◆ **Activity**: Reproduce exactly the final portion of the data: every line from the one containing "You are a GUI" through the last line, inclusive.

◆ **Task inputs**:
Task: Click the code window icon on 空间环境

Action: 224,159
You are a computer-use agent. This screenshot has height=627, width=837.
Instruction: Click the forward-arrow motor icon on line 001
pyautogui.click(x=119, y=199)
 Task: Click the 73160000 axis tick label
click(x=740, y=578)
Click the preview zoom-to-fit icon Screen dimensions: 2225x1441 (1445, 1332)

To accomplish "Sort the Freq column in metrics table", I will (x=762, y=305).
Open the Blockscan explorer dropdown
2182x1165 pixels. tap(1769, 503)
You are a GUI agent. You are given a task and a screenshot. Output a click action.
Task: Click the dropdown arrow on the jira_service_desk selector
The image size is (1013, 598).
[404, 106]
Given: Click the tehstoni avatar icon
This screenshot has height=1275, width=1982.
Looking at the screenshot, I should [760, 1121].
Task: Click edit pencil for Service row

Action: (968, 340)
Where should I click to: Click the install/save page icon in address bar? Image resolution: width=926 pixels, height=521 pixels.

◆ **Exercise answer**:
You are a GUI agent. You are given a task and a screenshot. Output a click action.
Task: Click the dropdown arrow on the jira_service_desk selector
The image size is (1013, 598).
[404, 106]
Given: Click the tehstoni avatar icon
This screenshot has height=1275, width=1982.
Looking at the screenshot, I should [760, 1121].
Task: Click edit pencil for Service row

Action: (968, 340)
Where should I click to: Click the install/save page icon in address bar? Image resolution: width=926 pixels, height=521 pixels.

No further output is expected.